Broadcom Inc. foresees AI spending driving growth, aiming for $50 billion in sales by fiscal 2024. (REUTERS)AI 

Broadcom Anticipates AI Demand Will Counterbalance Weakness in Other Areas

Broadcom Inc., a chip supplier for Apple Inc. and other major tech companies, forecasted that AI spending would drive growth at a faster pace than previously anticipated this year, despite slower demand in other sectors impacting semiconductor sales.

The company’s semiconductor division posted revenue of $7.39 billion in the first fiscal quarter, Broadcom said Thursday, missing analysts’ forecast of $7.7 billion. Still, the chipmaker will continue to post $50 billion in sales for the 2024 fiscal year, which ends in October. That’s in line with its earlier prediction.

While the artificial intelligence boom is fueling demand for Broadcom equipment, the company is struggling with slowing sales in some segments, such as telecommunications. That will hurt its chip business. Broadcom’s infrastructure software sales, on the other hand, exceeded analysts’ estimates.

The company’s stock, which had risen 26% this year, fell about 1% in extended trading after the announcement. Shares of chipmaker Marvell Technology Inc. also fell after hours due to the weak forecast. It has also been seen as a beneficiary of AI spending.

Speaking on a conference call with analysts, CEO Hock Tan said AI consumption will strengthen this year. The Palo Alto, Calif.-based company now expects demand to account for 35 percent of its semiconductor revenue in 2024, up from previous forecasts of 25 percent.
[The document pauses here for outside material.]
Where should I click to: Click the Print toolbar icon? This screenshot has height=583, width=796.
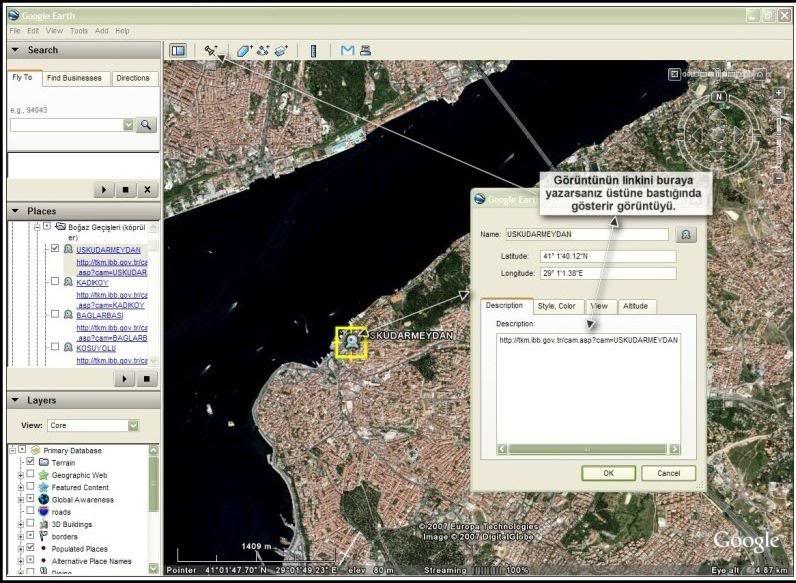coord(366,50)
Nvidia Corp.’s stratospheric rise in the past year has investors looking for other companies poised to embrace artificial intelligence. Broadcom doesn’t make Nvidia-style chips—the kind used to train large language models that use AI tools—but it supplies key networking components and handles custom chip design work. This makes it an integral part of giant data centers that handle AI workloads.

Despite missing chip revenue estimates, Tan said demand for its networking products from AI data centers was strong and that major cloud service providers were clamoring for its custom AI chips. They will “drive growth in our semiconductor segment,” he said in a statement.

Broadcom’s profit was $10.99 per share in the first quarter, excluding some items. Analysts had forecast $10.42 per share for the period ending February 4th. Total revenue rose 34% to $11.96 billion, compared with the average analyst estimate of $11.8 billion.

Software demand helped offset slower-than-expected semiconductor sales. The infrastructure software division reported revenue of $4.57 billion, beating estimates of $4.33 billion. Broadcom has suspended quarterly forecasts while it integrates and restructures its purchase of software maker VMware.

Broadcom’s Tan has built one of the largest companies in the chip industry through a series of acquisitions. He has also diversified his business by moving into software, an effort bolstered by the recent acquisition of VMware. The integration of this deal will take a year and cost about $1 billion, including the cost of severance, Tan has said.

Broadcom supplies key components for Apple’s iPhone, designs custom chips for Alphabet Inc’s Google and is the largest supplier of network components that direct traffic between computers in data centers. During earnings calls, Tan typically provides updates on Broadcom’s sometimes contentious relationship with Apple, though he obliquely refers to it as “his North American customer” or some other vague moniker.

On Thursday, Tan said Broadcom has a “very deep strategic and multi-year relationship” with the customer.